*GIVEN ENTRIES*:
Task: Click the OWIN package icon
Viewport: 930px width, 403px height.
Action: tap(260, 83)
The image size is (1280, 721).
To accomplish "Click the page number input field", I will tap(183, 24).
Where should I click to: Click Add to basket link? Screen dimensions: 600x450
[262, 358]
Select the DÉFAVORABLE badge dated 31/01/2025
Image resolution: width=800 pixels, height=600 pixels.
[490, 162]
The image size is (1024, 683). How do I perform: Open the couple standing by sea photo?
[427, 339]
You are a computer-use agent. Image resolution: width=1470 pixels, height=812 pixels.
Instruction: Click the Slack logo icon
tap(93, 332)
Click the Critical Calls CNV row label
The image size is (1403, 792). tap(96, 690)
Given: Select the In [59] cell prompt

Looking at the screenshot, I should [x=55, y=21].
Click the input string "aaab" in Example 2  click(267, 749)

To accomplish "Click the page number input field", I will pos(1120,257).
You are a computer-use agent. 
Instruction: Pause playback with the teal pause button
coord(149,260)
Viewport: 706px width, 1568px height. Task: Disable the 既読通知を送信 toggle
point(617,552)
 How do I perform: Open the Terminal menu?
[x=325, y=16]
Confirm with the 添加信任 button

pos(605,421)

*DIRECTION*: Reproduce all of the data above line for line, without changing or leaving out anything.

*SOLUTION TO THIS PROBLEM*:
Task: Click the OWIN package icon
Viewport: 930px width, 403px height.
Action: tap(260, 83)
The image size is (1280, 721).
To accomplish "Click the page number input field", I will tap(183, 24).
Where should I click to: Click Add to basket link? Screen dimensions: 600x450
[262, 358]
Select the DÉFAVORABLE badge dated 31/01/2025
Image resolution: width=800 pixels, height=600 pixels.
[490, 162]
The image size is (1024, 683). How do I perform: Open the couple standing by sea photo?
[427, 339]
You are a computer-use agent. Image resolution: width=1470 pixels, height=812 pixels.
Instruction: Click the Slack logo icon
tap(93, 332)
Click the Critical Calls CNV row label
The image size is (1403, 792). tap(96, 690)
Given: Select the In [59] cell prompt

Looking at the screenshot, I should [x=55, y=21].
Click the input string "aaab" in Example 2  click(267, 749)

To accomplish "Click the page number input field", I will pos(1120,257).
You are a computer-use agent. 
Instruction: Pause playback with the teal pause button
coord(149,260)
Viewport: 706px width, 1568px height. Task: Disable the 既読通知を送信 toggle
point(617,552)
 How do I perform: Open the Terminal menu?
[x=325, y=16]
Confirm with the 添加信任 button

pos(605,421)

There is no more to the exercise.